- Stored data:
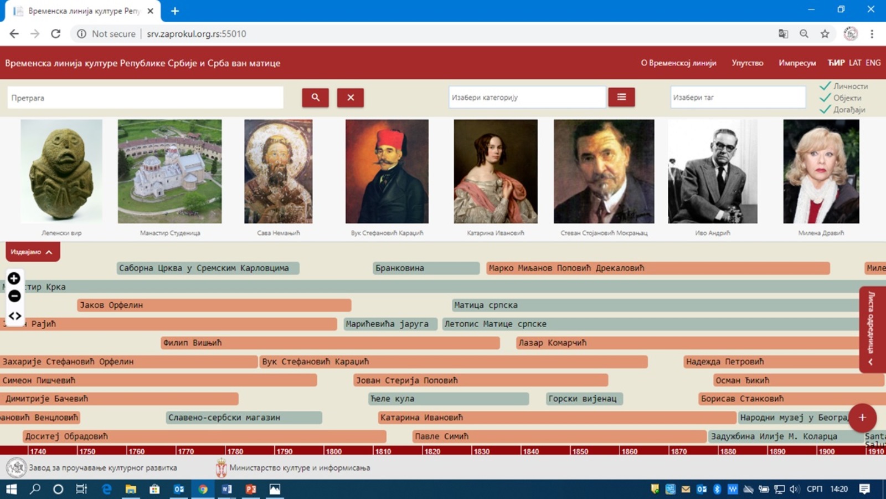Image resolution: width=886 pixels, height=499 pixels.
Task: Toggle the Личности checkbox
Action: pos(825,86)
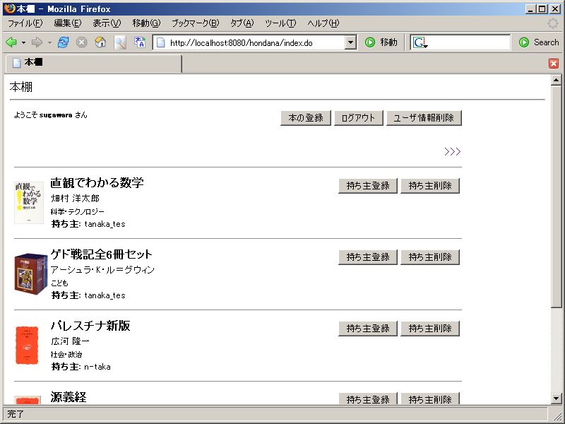Click the 本の登録 button
This screenshot has width=565, height=424.
pos(306,118)
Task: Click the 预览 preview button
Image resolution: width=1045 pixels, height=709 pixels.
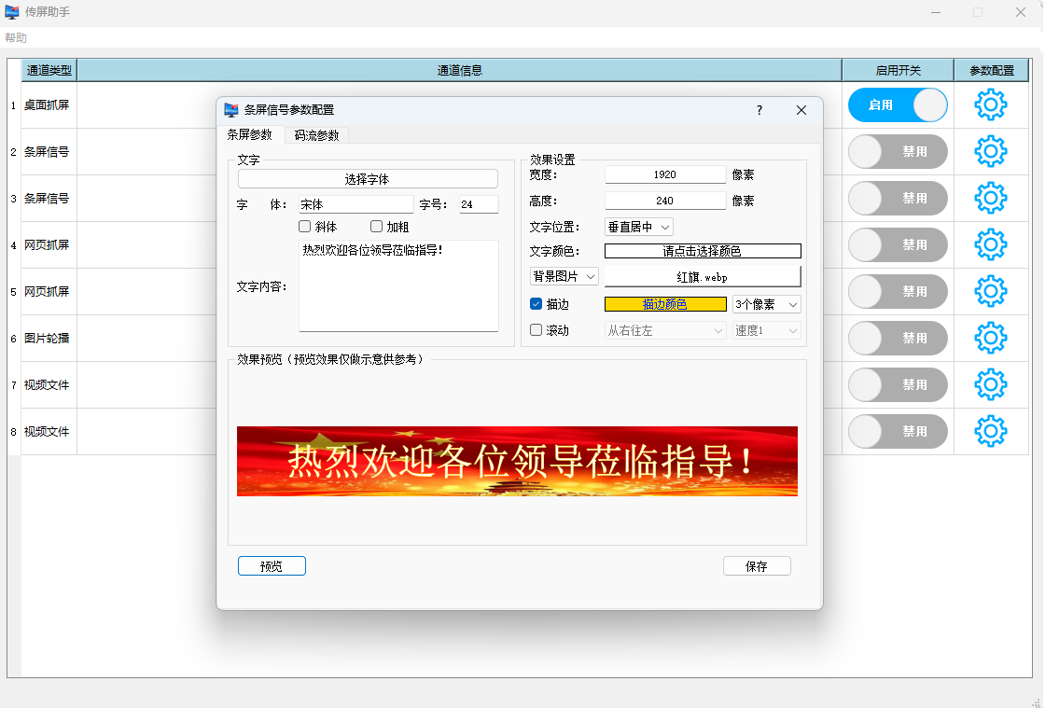Action: coord(272,566)
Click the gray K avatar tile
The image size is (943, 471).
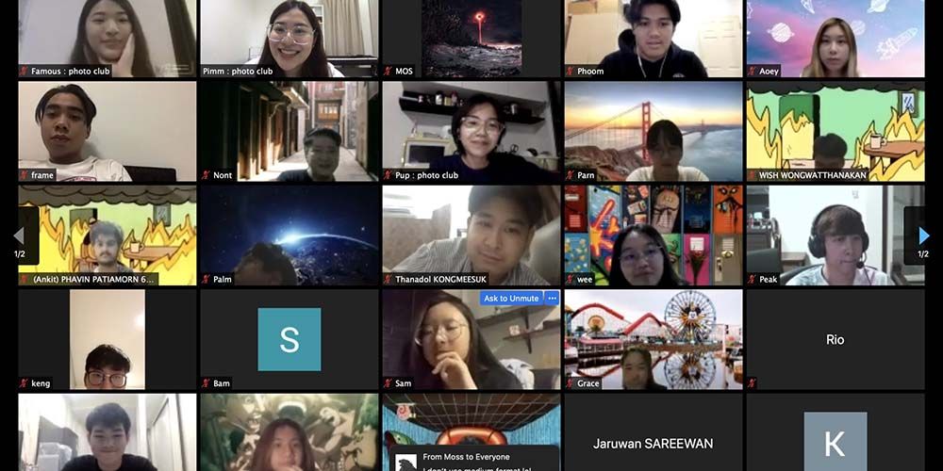click(835, 441)
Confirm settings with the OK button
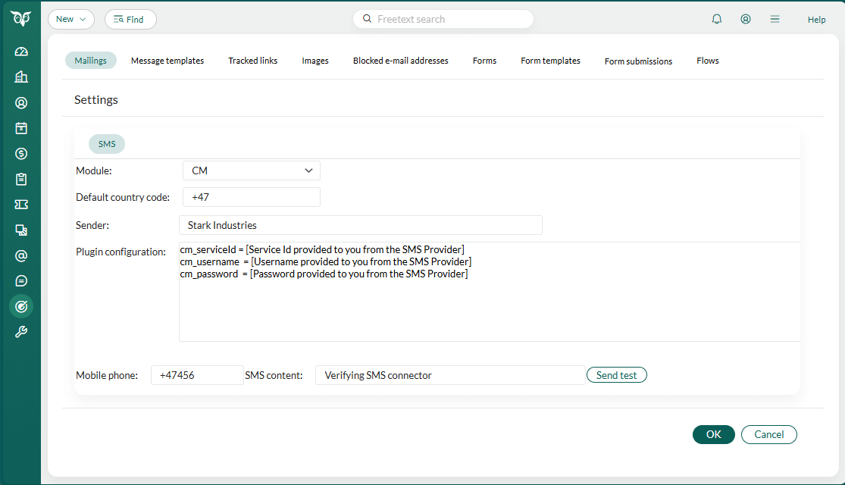Viewport: 845px width, 485px height. [713, 434]
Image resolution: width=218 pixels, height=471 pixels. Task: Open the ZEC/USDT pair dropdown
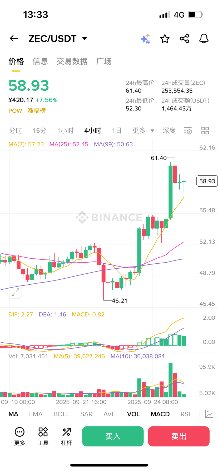pyautogui.click(x=85, y=38)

- Brief: The expected output is an exact retyping of the lines from the line with "Image resolution: width=1045" through the last line of the data, with both ends kept and the pictures dropped.

- Answer to this task:
Image resolution: width=1045 pixels, height=709 pixels.
Action: coord(272,566)
Click the gray K avatar tile
The image size is (943, 471).
click(835, 441)
Confirm settings with the OK button
Viewport: 845px width, 485px height. [713, 434]
Image resolution: width=218 pixels, height=471 pixels. Task: Open the ZEC/USDT pair dropdown
pyautogui.click(x=85, y=38)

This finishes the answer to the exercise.